## What the exercise asks
Restate the data word for word, from its very first line through the line containing "Screen dimensions: 792x546 [x=524, y=18]", with both of those lines included. Leave the pictures out of your answer.

## Start

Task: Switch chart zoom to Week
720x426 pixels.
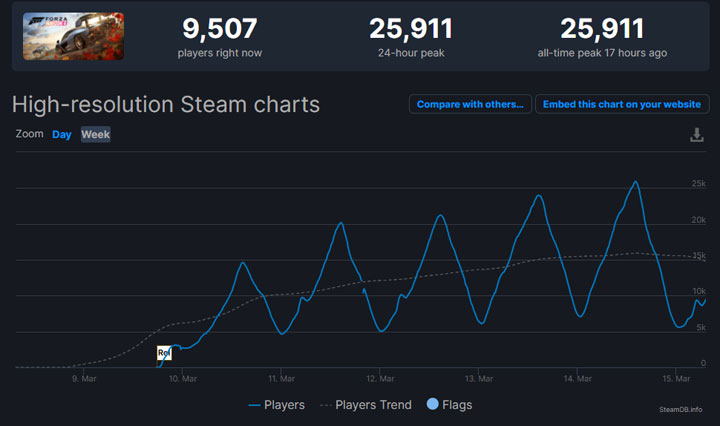Action: pyautogui.click(x=96, y=135)
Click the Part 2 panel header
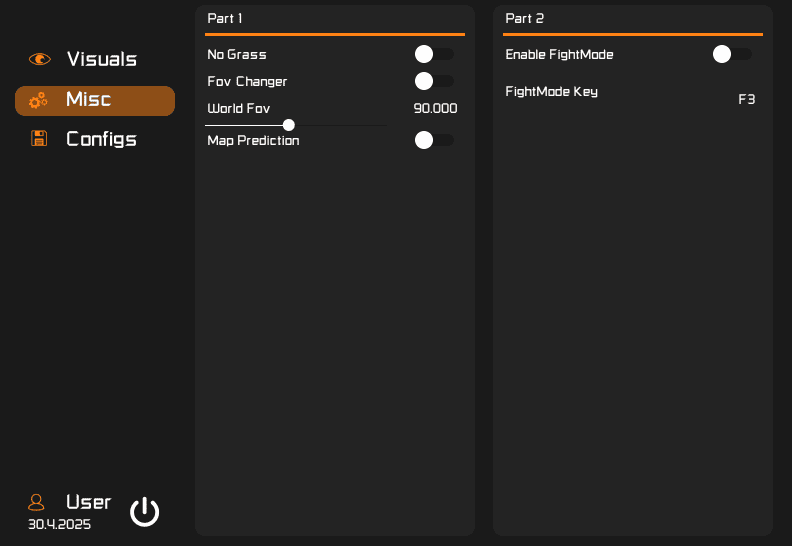Screen dimensions: 792x546 [x=524, y=18]
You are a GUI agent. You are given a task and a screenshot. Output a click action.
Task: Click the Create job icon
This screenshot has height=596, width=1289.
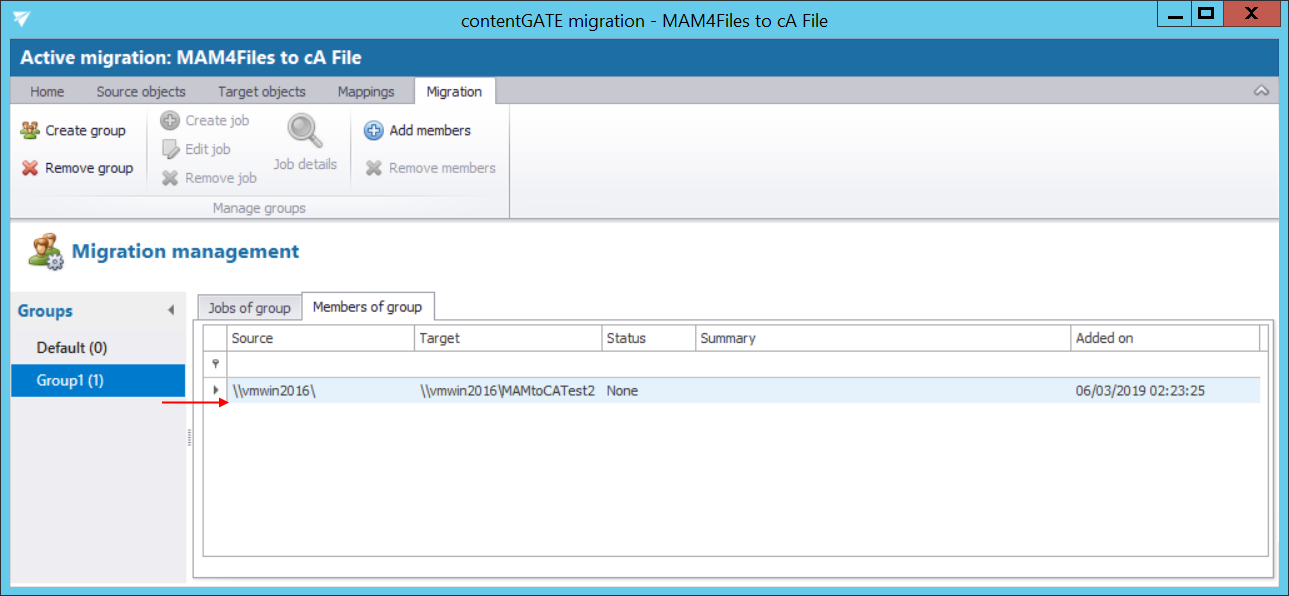click(x=170, y=121)
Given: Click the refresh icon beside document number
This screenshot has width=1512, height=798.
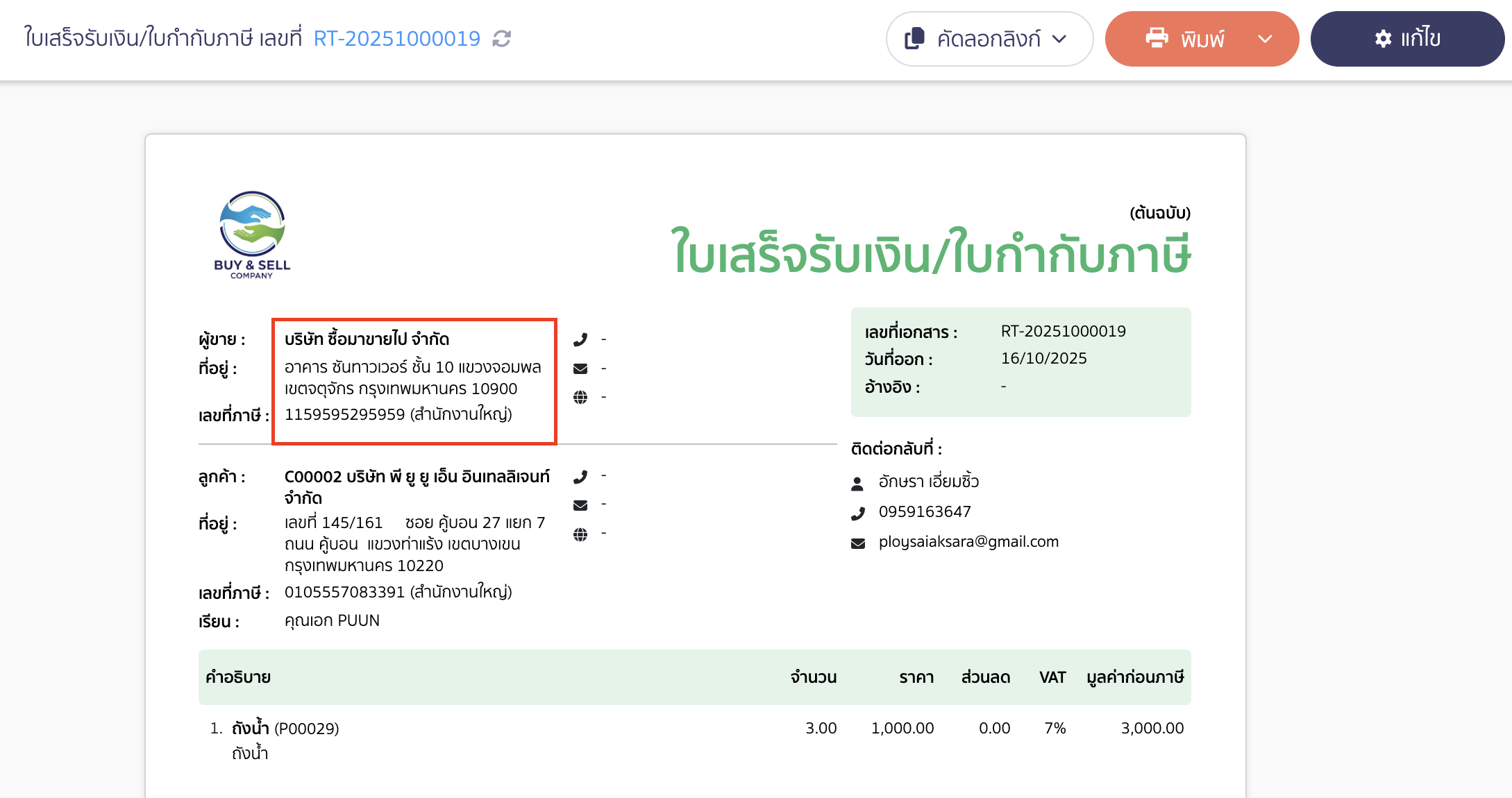Looking at the screenshot, I should click(501, 39).
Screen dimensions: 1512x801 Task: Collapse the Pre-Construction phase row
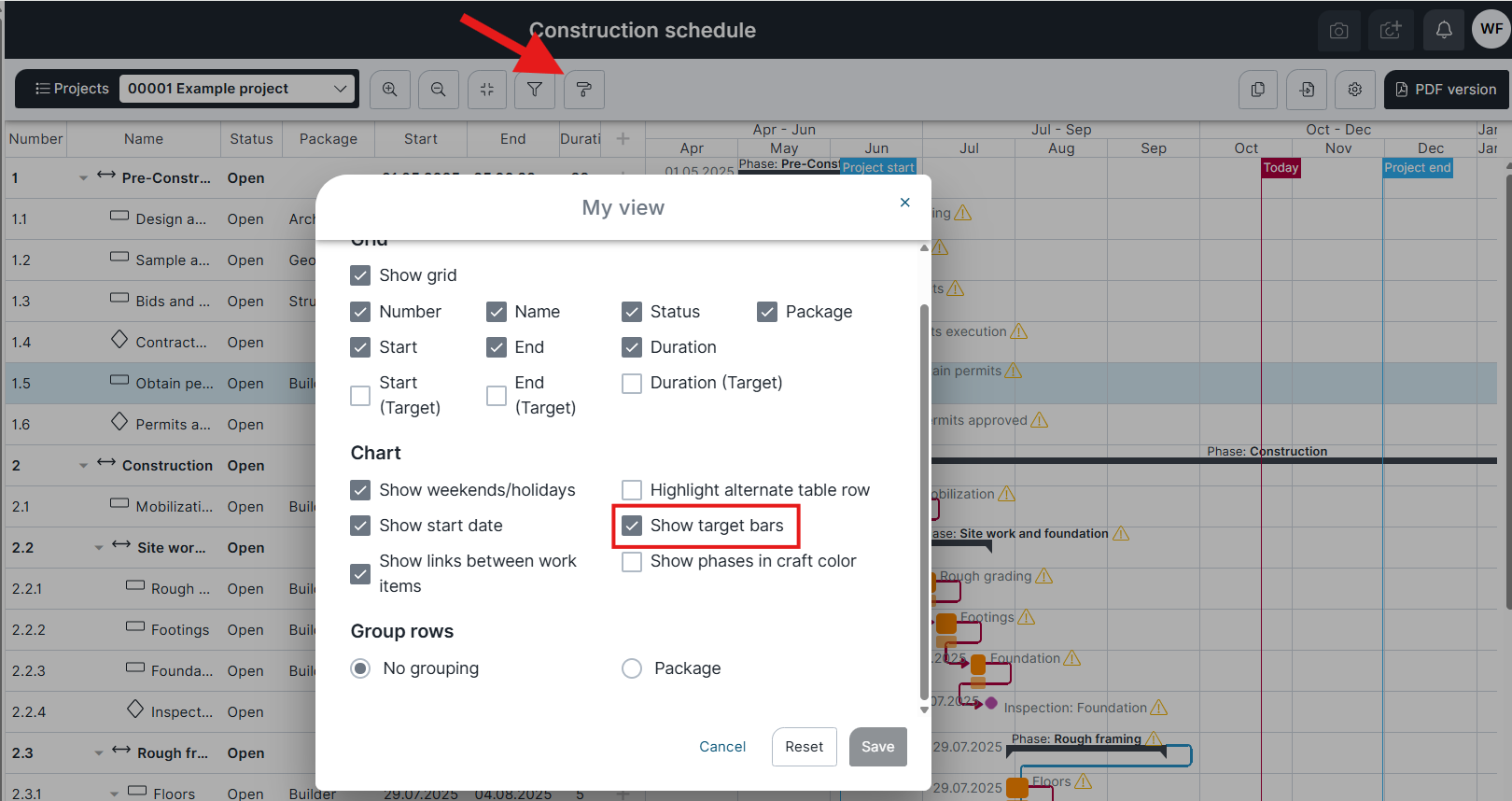84,178
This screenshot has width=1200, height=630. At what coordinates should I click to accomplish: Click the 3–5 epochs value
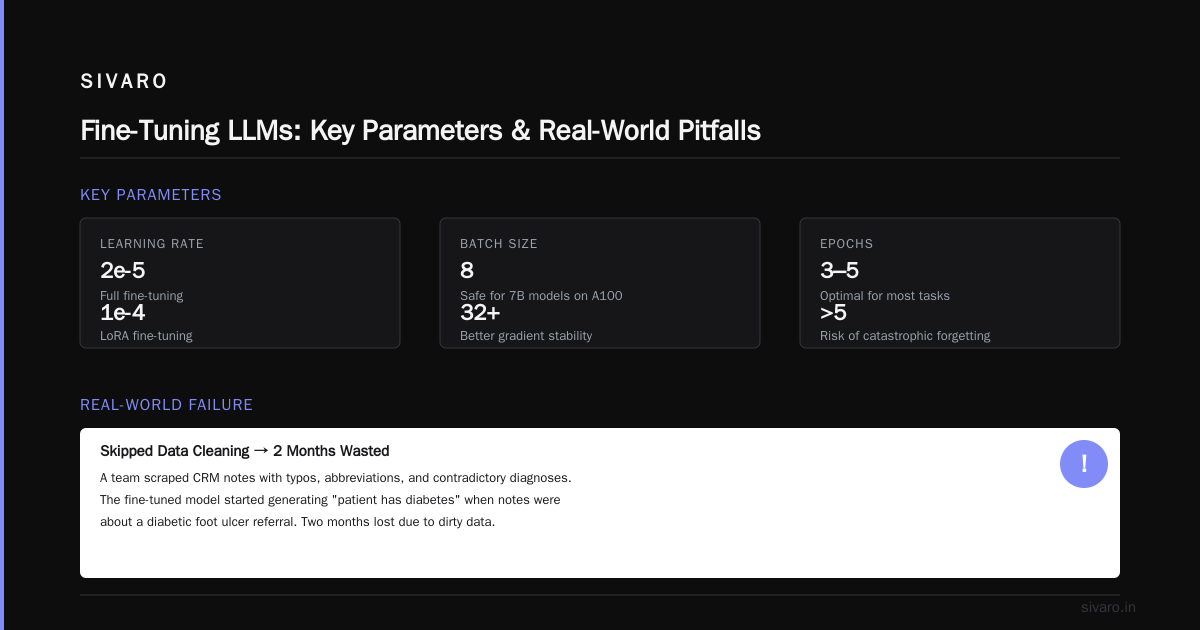click(x=839, y=270)
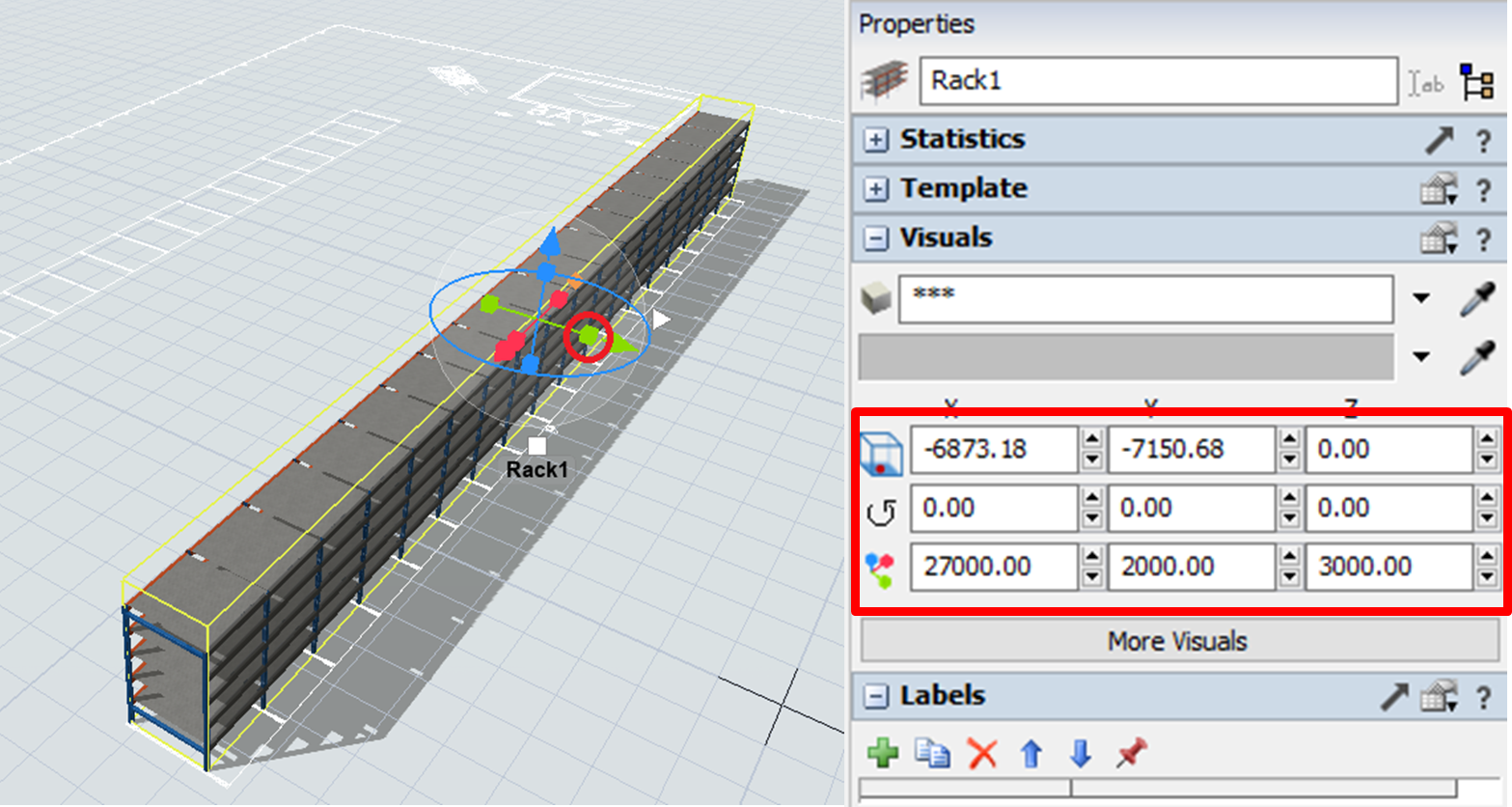Collapse the Labels section
Image resolution: width=1512 pixels, height=807 pixels.
[875, 696]
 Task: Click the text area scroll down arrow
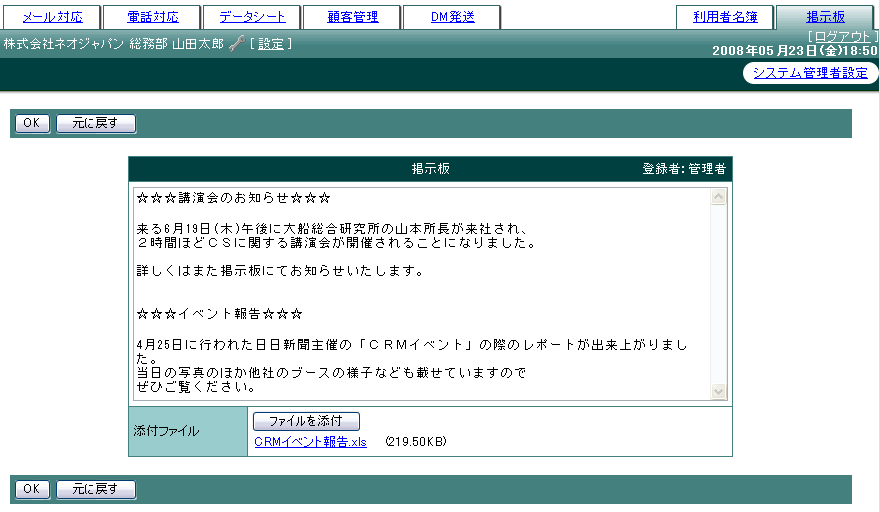click(718, 391)

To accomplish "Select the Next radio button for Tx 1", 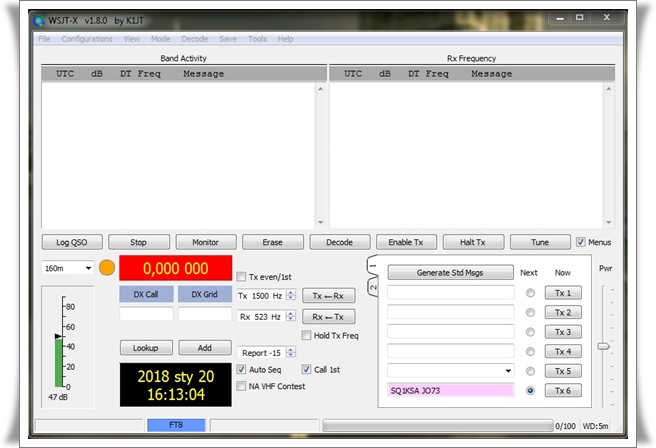I will (x=530, y=293).
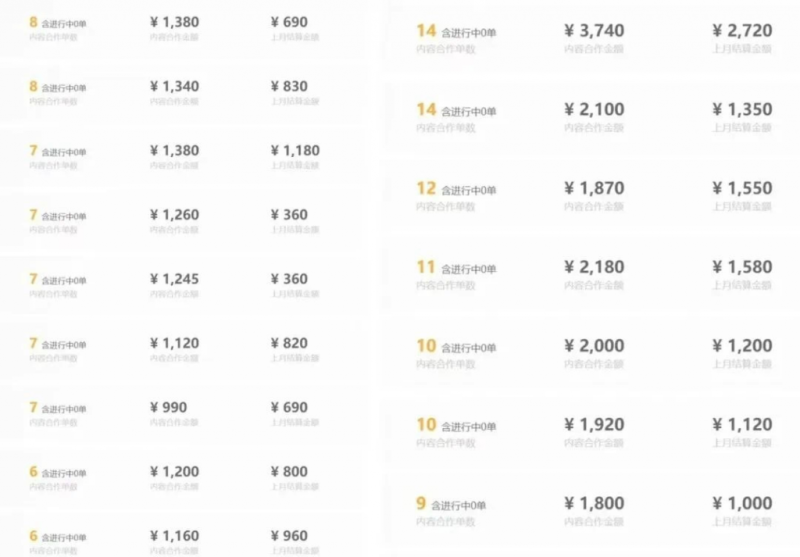Click the ¥1,920 cooperation amount
The height and width of the screenshot is (557, 800).
(x=594, y=424)
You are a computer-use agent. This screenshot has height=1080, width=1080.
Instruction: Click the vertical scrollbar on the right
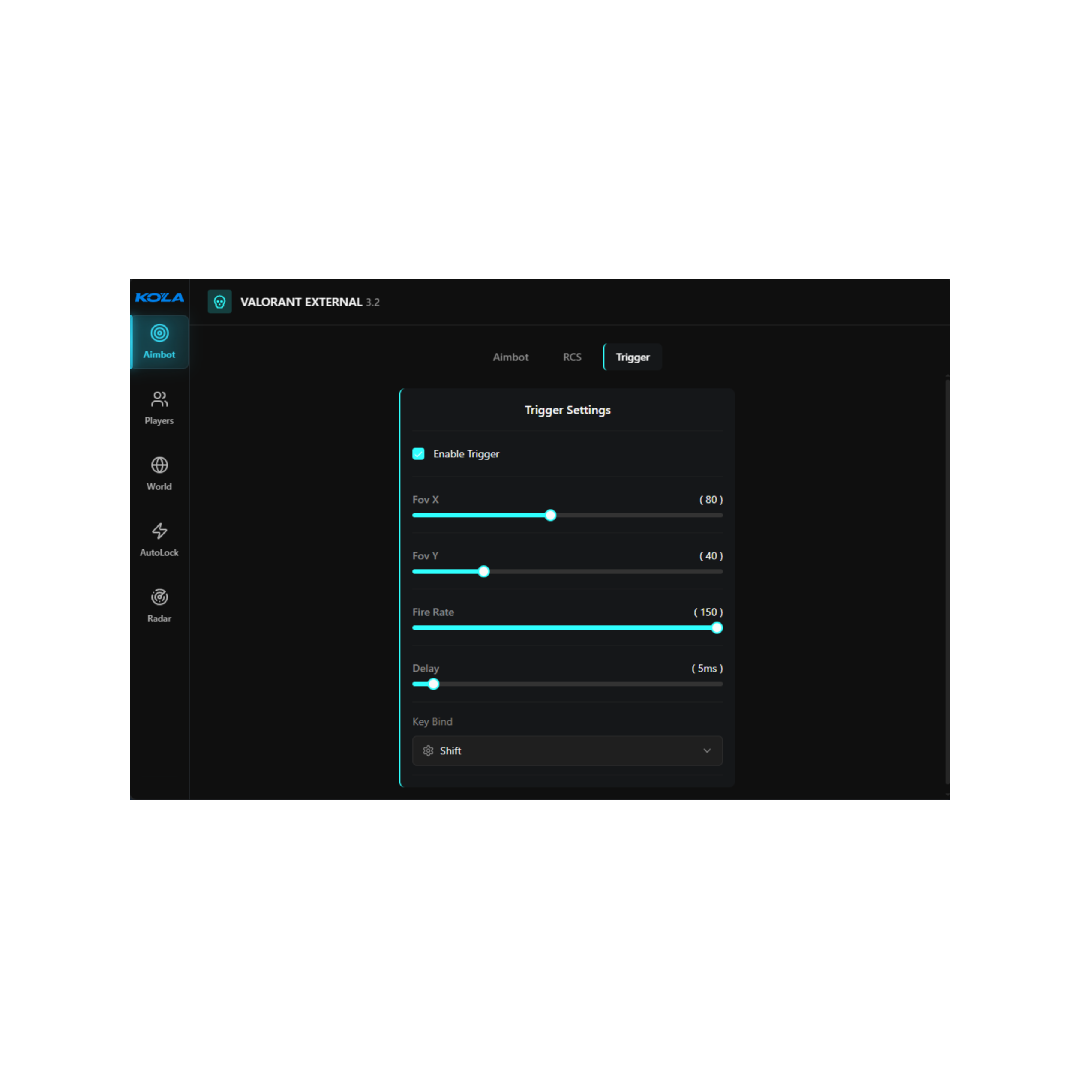946,580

## End

## The completed task
Task: Switch chart zoom to Week
720x426 pixels.
Action: pyautogui.click(x=96, y=135)
Click the Part 2 panel header
Screen dimensions: 792x546 [x=524, y=18]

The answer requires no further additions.